■ **EXERCISE DIRECTIONS**
Switch "screenshot" to "image" everywhere in the entries below, leaving all other text unchanged, and reproduce the entries without the pictures.

[Entries from a data source]
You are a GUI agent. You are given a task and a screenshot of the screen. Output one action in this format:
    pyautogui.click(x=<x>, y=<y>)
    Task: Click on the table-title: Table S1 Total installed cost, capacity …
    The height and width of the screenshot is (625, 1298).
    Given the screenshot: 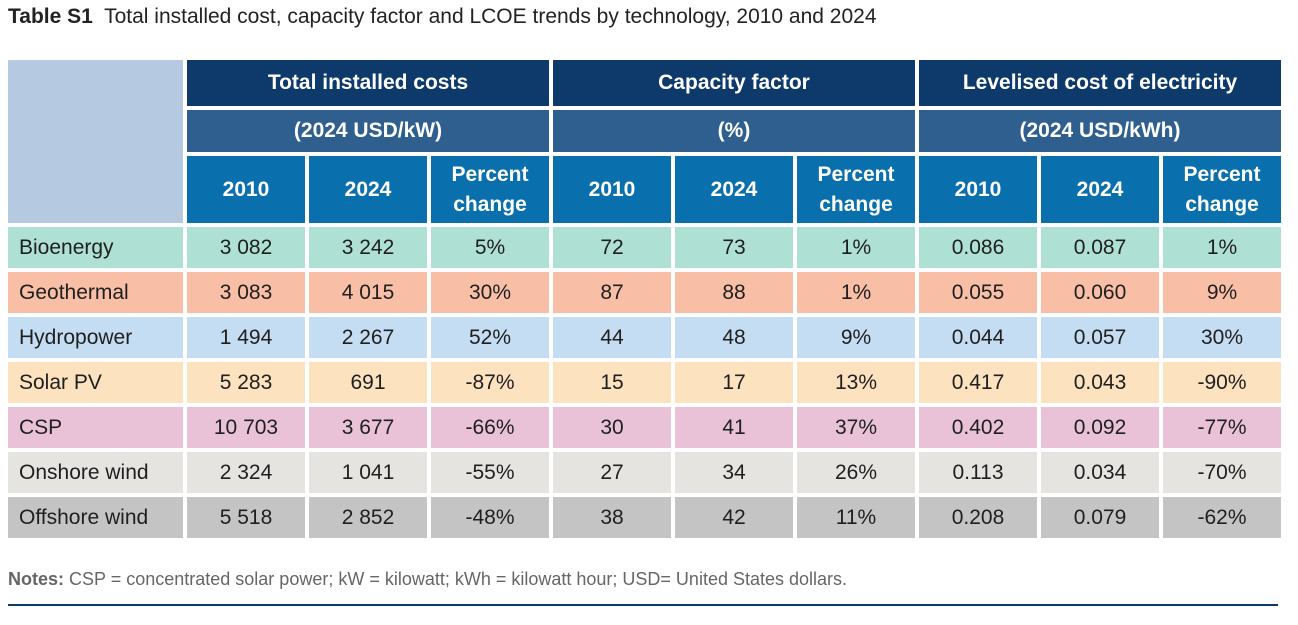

■ **ANSWER TO THE PROBLEM**
You are a GUI agent. You are given a task and a image of the screen. Output one action in this format:
    pyautogui.click(x=<x>, y=<y>)
    Task: Click on the table-title: Table S1 Total installed cost, capacity …
    The height and width of the image is (625, 1298).
    Given the image: 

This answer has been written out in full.